__What is being asked__: From the entries below, work out the number of lines that hold the word "Share", and give that number alone.

__Material for this task__:
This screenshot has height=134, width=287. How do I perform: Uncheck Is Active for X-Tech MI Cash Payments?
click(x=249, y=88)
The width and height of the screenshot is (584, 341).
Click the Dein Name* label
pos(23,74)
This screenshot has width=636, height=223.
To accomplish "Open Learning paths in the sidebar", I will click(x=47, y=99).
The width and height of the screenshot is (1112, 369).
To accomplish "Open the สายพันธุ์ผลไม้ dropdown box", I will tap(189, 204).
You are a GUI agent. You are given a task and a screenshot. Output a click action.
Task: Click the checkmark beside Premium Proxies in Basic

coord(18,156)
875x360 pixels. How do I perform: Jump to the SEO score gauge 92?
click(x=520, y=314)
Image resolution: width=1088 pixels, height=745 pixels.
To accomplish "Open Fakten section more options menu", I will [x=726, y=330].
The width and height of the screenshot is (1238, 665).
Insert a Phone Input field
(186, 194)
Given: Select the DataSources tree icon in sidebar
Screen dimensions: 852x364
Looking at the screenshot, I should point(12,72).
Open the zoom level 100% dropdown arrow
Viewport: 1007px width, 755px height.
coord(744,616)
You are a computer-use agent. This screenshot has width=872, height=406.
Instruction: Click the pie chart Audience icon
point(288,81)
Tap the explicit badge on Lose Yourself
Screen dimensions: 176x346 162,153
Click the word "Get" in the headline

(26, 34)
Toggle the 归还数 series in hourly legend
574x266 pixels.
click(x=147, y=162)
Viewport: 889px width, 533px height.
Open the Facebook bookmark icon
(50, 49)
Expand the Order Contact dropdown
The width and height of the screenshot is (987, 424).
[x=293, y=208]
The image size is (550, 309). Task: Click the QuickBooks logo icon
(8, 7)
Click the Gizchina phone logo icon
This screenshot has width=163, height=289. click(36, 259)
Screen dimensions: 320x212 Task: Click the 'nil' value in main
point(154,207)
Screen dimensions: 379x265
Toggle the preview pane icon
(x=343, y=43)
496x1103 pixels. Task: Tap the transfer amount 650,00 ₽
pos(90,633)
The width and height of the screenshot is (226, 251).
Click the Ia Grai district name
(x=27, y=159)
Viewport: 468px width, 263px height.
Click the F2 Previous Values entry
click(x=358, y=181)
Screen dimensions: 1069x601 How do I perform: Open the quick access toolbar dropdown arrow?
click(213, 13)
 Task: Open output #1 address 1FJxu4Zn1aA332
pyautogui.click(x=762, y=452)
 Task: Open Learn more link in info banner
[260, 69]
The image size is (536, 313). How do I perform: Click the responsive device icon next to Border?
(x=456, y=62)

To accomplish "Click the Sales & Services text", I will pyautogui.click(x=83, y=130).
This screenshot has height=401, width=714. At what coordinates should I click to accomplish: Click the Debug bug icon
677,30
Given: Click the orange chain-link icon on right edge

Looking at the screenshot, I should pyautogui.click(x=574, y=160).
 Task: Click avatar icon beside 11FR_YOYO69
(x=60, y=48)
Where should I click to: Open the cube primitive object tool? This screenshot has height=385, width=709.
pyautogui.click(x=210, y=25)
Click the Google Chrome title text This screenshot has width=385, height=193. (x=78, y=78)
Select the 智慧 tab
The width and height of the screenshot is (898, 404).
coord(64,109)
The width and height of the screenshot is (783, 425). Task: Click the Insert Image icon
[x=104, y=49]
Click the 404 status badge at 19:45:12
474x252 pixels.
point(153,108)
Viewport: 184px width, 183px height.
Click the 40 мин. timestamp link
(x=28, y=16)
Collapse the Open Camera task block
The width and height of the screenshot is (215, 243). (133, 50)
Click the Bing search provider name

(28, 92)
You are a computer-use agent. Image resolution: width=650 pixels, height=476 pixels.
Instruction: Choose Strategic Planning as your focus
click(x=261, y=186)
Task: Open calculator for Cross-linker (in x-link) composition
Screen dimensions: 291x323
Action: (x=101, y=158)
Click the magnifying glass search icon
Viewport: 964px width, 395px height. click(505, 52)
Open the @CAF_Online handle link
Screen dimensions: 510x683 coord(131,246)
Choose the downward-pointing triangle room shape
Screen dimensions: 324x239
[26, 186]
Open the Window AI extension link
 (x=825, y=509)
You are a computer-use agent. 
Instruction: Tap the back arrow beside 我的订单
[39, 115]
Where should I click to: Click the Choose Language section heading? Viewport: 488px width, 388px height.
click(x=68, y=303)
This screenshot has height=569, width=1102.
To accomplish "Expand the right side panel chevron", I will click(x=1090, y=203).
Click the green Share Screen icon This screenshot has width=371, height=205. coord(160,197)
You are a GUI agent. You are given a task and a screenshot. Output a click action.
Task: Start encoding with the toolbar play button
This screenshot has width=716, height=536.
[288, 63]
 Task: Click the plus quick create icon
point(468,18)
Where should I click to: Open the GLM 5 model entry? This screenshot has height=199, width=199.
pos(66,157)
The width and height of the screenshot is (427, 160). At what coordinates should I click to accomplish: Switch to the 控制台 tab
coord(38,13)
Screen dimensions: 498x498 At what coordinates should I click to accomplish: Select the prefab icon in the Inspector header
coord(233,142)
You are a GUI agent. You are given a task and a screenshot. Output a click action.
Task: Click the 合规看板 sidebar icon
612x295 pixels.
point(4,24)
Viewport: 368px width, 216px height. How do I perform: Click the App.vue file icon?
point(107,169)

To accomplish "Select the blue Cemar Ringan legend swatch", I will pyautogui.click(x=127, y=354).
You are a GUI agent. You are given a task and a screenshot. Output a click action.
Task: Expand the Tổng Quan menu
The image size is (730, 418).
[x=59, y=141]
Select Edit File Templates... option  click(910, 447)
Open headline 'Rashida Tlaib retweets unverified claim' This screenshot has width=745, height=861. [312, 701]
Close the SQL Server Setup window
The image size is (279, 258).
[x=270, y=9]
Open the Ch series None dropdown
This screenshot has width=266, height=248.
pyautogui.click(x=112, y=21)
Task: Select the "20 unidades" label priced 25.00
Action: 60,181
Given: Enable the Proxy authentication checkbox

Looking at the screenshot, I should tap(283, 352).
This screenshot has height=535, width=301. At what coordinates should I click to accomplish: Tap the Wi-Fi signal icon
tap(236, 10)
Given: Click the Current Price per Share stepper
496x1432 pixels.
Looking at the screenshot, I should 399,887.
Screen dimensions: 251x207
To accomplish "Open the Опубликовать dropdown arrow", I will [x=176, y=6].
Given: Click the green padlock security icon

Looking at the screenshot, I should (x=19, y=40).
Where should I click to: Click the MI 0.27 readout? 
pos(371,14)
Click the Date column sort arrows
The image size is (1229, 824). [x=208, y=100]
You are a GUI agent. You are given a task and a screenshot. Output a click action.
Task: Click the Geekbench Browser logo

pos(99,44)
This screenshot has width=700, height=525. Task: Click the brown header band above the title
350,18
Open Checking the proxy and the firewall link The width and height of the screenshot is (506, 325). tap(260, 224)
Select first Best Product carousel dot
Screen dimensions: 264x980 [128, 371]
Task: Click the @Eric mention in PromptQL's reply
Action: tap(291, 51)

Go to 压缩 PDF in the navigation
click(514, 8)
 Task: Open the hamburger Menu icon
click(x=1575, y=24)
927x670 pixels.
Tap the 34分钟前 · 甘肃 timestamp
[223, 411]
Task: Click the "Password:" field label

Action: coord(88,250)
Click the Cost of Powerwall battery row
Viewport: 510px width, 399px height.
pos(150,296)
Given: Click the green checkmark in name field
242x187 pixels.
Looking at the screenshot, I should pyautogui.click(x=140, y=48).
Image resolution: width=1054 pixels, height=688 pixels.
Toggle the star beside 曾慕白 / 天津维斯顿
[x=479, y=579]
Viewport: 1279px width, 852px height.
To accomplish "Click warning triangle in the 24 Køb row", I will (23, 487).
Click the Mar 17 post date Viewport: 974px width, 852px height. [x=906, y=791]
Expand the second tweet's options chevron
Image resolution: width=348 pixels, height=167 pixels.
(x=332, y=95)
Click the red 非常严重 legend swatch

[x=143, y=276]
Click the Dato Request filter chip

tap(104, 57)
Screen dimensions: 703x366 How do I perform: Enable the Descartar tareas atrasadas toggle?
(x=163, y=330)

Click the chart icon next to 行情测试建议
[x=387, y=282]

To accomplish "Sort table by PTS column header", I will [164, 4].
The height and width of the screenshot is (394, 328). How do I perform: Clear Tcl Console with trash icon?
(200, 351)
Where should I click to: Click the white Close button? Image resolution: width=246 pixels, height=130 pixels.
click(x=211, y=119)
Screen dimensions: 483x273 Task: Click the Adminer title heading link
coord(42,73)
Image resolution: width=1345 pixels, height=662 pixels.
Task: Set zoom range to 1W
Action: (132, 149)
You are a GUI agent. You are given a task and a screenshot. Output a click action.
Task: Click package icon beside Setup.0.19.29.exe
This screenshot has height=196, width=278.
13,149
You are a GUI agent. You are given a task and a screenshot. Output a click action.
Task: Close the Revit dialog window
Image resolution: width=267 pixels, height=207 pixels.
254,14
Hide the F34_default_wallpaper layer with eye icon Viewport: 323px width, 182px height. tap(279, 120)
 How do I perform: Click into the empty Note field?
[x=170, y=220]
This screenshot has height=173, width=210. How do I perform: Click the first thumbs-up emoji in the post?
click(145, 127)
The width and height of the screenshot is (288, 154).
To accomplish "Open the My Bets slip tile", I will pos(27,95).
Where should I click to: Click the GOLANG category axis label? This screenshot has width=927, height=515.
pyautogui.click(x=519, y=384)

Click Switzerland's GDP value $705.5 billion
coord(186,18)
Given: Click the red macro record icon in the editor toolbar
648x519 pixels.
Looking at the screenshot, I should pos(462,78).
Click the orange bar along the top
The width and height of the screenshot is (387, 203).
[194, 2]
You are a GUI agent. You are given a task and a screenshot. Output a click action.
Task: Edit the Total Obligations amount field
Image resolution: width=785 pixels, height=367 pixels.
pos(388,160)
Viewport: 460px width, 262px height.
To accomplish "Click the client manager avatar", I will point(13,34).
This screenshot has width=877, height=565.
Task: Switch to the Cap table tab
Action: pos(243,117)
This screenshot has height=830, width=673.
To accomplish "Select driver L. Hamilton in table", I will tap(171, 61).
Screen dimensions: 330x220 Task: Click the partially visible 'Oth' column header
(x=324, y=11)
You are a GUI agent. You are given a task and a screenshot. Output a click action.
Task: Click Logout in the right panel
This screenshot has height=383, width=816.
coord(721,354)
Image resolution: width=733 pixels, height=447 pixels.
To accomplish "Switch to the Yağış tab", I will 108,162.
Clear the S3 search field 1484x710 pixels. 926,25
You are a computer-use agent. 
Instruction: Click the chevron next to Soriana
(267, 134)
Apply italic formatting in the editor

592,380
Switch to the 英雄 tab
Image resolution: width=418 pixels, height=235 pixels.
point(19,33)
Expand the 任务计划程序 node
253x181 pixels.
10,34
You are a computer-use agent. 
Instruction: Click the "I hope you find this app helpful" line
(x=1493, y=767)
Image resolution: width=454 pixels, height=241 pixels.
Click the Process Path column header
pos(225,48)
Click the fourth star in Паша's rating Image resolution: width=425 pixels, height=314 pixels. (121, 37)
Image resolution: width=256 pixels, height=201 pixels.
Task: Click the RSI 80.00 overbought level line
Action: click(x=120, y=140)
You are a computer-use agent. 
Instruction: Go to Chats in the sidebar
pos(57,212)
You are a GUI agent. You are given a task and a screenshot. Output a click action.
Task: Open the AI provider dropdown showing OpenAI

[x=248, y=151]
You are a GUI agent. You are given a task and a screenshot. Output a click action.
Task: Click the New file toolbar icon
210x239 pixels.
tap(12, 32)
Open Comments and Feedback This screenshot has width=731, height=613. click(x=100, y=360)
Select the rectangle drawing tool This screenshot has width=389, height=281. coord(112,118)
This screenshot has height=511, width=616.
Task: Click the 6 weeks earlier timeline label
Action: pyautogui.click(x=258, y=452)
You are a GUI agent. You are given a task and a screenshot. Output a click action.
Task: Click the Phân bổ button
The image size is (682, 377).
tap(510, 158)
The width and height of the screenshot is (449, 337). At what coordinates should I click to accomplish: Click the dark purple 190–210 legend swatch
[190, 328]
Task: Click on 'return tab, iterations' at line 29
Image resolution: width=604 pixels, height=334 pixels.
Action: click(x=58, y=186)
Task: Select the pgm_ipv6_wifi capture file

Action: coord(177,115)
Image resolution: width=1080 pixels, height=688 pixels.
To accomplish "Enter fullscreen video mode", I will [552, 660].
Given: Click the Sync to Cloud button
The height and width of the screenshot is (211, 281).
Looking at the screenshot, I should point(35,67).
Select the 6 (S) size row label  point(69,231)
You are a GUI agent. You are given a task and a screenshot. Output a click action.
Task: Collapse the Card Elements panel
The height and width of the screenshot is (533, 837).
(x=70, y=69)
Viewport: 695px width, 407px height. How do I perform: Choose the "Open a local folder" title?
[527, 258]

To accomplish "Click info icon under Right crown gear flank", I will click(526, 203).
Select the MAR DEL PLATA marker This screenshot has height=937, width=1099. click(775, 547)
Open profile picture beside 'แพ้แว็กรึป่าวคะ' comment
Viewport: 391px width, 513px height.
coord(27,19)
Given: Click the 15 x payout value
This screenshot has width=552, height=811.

__Response to the task__: 2